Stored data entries

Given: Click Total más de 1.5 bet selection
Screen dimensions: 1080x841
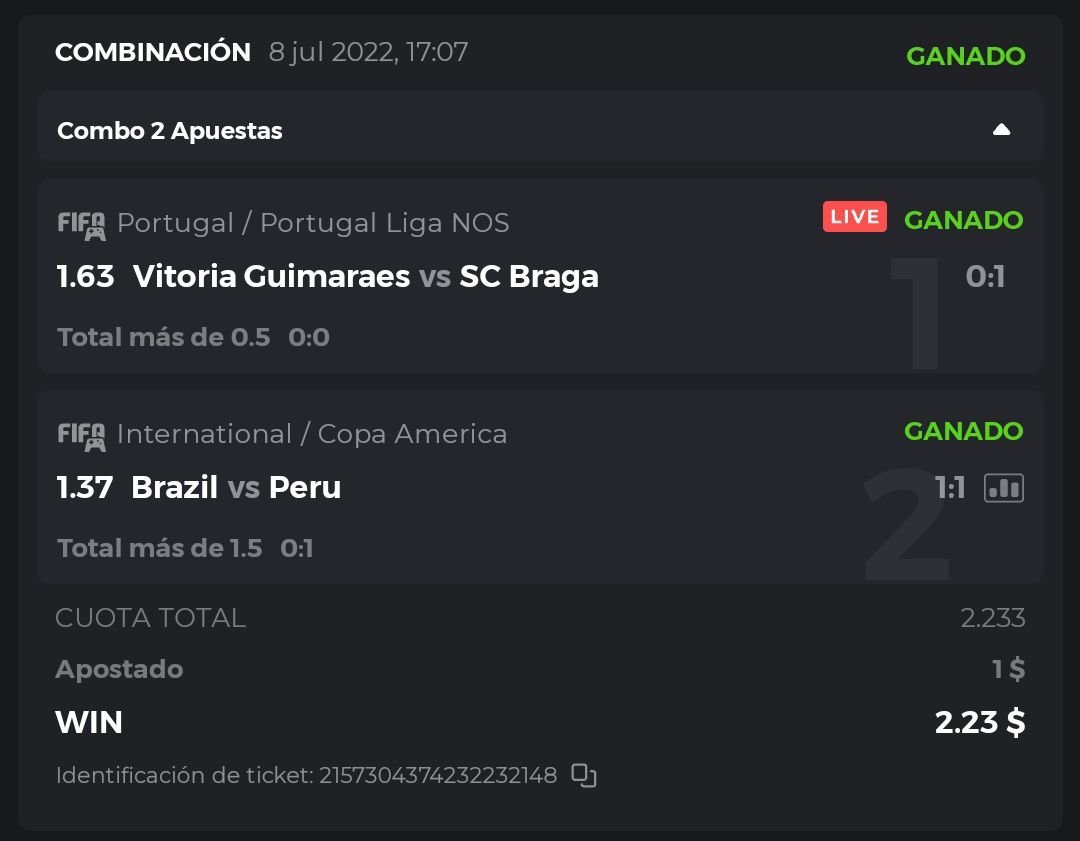Looking at the screenshot, I should point(160,548).
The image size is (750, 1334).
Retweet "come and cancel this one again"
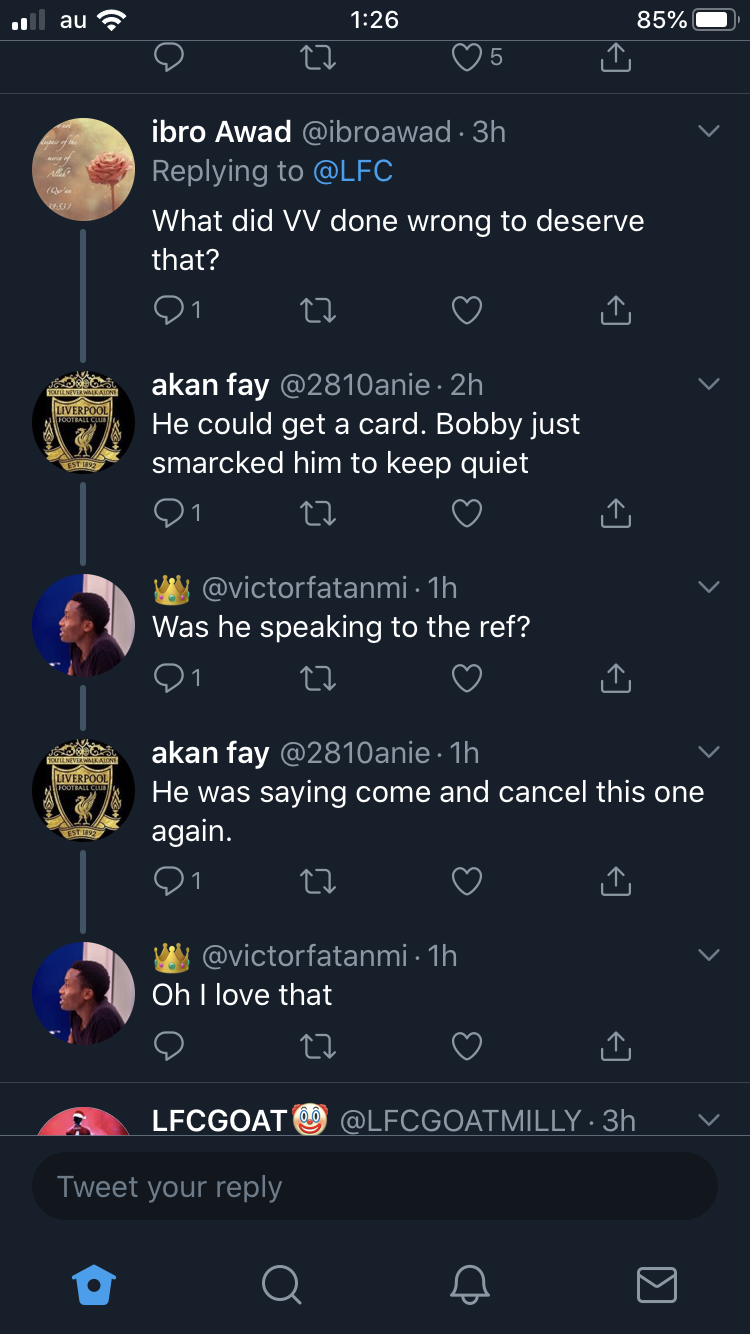[x=318, y=882]
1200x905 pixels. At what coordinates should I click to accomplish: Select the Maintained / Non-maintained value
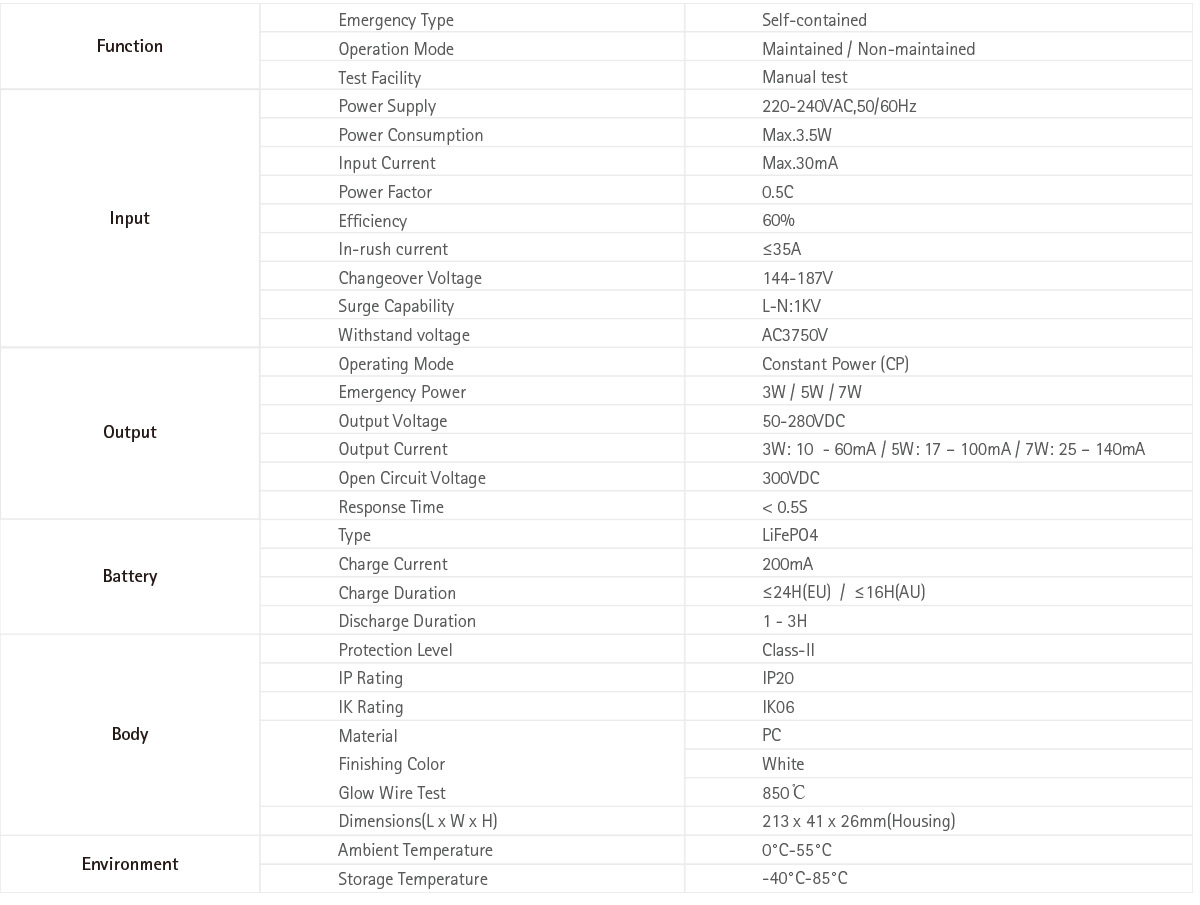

TASK STATEMENT. Your task is to set down the records shown above exactly, minus any pictures.

OUTPUT OF THE TASK.
Given: Click Total más de 1.5 bet selection
Screen dimensions: 1080x841
Looking at the screenshot, I should point(160,548).
The image size is (750, 1334).
Retweet "come and cancel this one again"
[x=318, y=882]
1200x905 pixels. At what coordinates should I click to accomplish: Select the Maintained / Non-maintained value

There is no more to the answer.